_Consegna 1_
Secondo l'intervista sul Trebbiano d'Abruzzo, in che anno è iniziato il percorso di Graziella Di Berardino nel mondo del vino?

_Documento di origine_
—————
Vitigni d’Abruzzo: Trebbiano d’Abruzzo

Vitigni d’Abruzzo: Trebbiano d’Abruzzo

Trebbiano d'Abruzzo (ph http://catalogoviti.politicheagricole.it)

Il Trebbiano d’Abruzzo è un vitigno autoctono dell’Abruzzo, di cui ci parla in questo post la Donna del Vino e Travel and F&B Blogger Graziella Di Berardino (blog Random Notes About my Travels)

Come e quando hai deciso di diventare sommelier?
Il mio percorso è iniziato nel 2007 quando ho avuto la fortuna di conoscere Gianni Masciarelli. Cercava una export manager. Lui ha cambiato la mia vita e gliene sarò per sempre grata. Grazie a Gianni Masciarelli sono entrata a far parte del mondo del vino; mi chiese di studiare, di approfondire la materia, di diventare uno strumento di conoscenza e di dare quel valore aggiunto che solo lo studio coniugato all’esperienza può dare. Mi iscrissi ad un corso di sommelier. E da quel momento la mia avventura nel mondo del vino non si è più fermata. Grazie Gianni.

Graziella di Berardino
Graziella di Berardino

Quali sono state le tue esperienze professionali più importanti?
Ho sempre trovato affascinante insegnare ai venditori e agenti stranieri la cultura enografica italiana ed essere così di supporto alle vendite. Alcune volte mi sono sentita un menestrello che va da paese in paese a cantare del vino. Anziché la “Chanson de Roland” racconto la “Chanson du vin”, e come strumenti ho il tast de vin ed il cavatappi invece del liuto.
Mi piace far visitare le vigne, le cantine e far conoscere il sapere delle mani. È straordinario vedere lo stupore nei volti di chi tocca la zolla della terra e ne percepisce l’odore e la fatica del lavoro che è dietro ogni singola goccia.

Il tuo vino del cuore scelto tra i vitigni autoctoni, perché e con quale cibo lo abbineresti e con chi lo berresti?
Straordinario nel suo ordinario: Il Trebbiano d’Abruzzo.
—————
_Record per trovare oggetti_
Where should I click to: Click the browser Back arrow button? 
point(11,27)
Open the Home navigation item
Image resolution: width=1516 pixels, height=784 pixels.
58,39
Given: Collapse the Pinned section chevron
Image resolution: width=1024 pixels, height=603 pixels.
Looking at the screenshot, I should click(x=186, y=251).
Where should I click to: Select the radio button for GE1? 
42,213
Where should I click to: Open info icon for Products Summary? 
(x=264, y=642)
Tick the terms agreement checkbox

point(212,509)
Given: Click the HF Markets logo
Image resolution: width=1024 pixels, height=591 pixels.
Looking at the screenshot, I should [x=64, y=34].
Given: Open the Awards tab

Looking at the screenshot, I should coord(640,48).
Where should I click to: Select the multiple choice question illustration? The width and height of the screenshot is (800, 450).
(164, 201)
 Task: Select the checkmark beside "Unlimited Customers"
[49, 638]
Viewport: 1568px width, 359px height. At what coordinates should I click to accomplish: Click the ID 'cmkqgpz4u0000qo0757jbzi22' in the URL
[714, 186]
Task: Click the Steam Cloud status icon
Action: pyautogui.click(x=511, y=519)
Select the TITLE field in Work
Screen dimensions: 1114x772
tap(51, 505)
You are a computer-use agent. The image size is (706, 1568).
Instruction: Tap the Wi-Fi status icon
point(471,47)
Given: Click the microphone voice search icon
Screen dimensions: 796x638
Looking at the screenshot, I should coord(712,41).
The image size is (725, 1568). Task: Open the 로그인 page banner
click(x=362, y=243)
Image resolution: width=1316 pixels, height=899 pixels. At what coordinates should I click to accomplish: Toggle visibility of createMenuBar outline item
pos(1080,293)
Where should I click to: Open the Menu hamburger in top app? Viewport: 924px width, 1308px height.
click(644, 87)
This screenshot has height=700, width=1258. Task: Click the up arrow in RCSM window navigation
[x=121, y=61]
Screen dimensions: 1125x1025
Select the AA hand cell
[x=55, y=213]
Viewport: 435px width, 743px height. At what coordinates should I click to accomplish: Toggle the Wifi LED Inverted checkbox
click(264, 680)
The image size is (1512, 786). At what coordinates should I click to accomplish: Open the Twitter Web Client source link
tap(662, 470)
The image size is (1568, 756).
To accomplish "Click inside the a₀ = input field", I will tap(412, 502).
—————
_Consegna 2_
Riporta in una tabella Markdown le righe dei record dalla riga che contiene "This screenshot has" fino alla fine dei record, entrambe comprese e senza righe vuote, con le colonne Numero e Riga.

_Risposta corretta 1_
Nel 2007.

_Risposta corretta 2_
| Numero | Riga |
|---|---|
| 1 | This screenshot has height=700, width=1258. Task: Click the up arrow in RCSM window navigation |
| 2 | [x=121, y=61] |
| 3 | Screen dimensions: 1125x1025 |
| 4 | Select the AA hand cell |
| 5 | [x=55, y=213] |
| 6 | Viewport: 435px width, 743px height. At what coordinates should I click to accomplish: Toggle the Wifi LED Inverted checkbox |
| 7 | click(264, 680) |
| 8 | The image size is (1512, 786). At what coordinates should I click to accomplish: Open the Twitter Web Client source link |
| 9 | tap(662, 470) |
| 10 | The image size is (1568, 756). |
| 11 | To accomplish "Click inside the a₀ = input field", I will tap(412, 502). |